Watch Jan Freitag’s 3rd April video report here.

A Swift Recovery

While there is unfortunate news everywhere with predictions and forecasts being revised, there is great hope among hospitality professionals. Several hoteliers & hospitality professionals are expecting a phenomenal recovery by global hospitality businesses.  

Pebblebrook Hotel Trust CEO Jon Bortz talked to Skift Magazine commenting:

“It’s going to be a long road to recovery for the hotel industry.” He also outlined a roadmap for the industry’s survival mode to complete recovery.

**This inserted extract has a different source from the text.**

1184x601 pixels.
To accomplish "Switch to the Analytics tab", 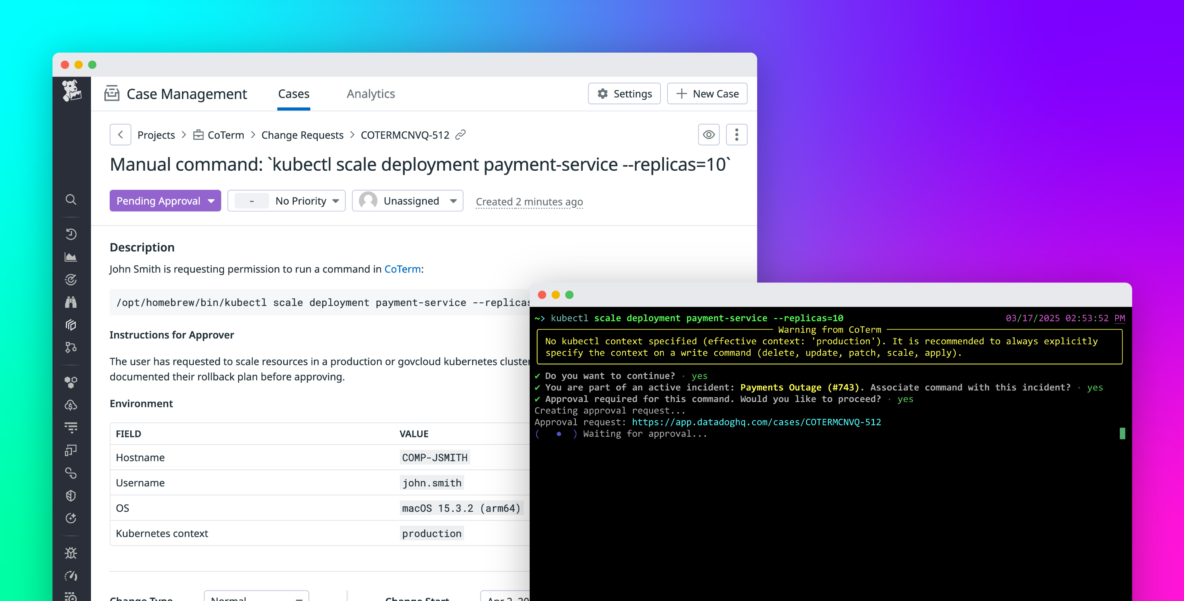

He went on to say that “increased coronavirus testing, a vaccine, and additional federal aid are key steps needed to get struggling hoteliers to the other side of the ongoing downturn in travel.”

“We think it’s more likely an L-shaped or angled-L [recovery] with an opportunity to escalate with treatments or testing or a vaccine, which I don’t think is until next year,” … “There is potential for a hockey stick-shaped recovery if there is a vaccine and it works.”

Data & analytics firm, GlobalData, also predicts a swift recovery from the COVID19 pandemic. Travel and tourism analyst at GlobalData, Ralph Hollister, commented for Travel Pulse:

“It is imperative that hotels across the globe remember how they have overcome a range of past crises, such as natural disasters, the SARS outbreak and acts of terrorism when thinking through their strategies to handle the COVID-19 crisis,” … “As the impact of COVID-19 lessens and demand increases, it is crucial that hotels act in a proactive manner by effectively managing room rates and marketing offers to maximize revenues.”

“Hotels that are the fastest to drop their room rates and who provide the heaviest discounts will often be the last ones to recover when demand eventually returns. Many hotels will not be able to return to their normal rates instantly after the demand for travel returns.”

In their latest survey hospitality business think tank, The Lodging Industry Investment Council established that the hotel industry should “recover from the drop in business caused by the virus, but no sooner than in six months…”

Conclusion 

We bid farewell with this edition of our blog. 

Wishing everyone the best of health and our heartiest appreciation for all the medical personnel fighting the COVID19 threat.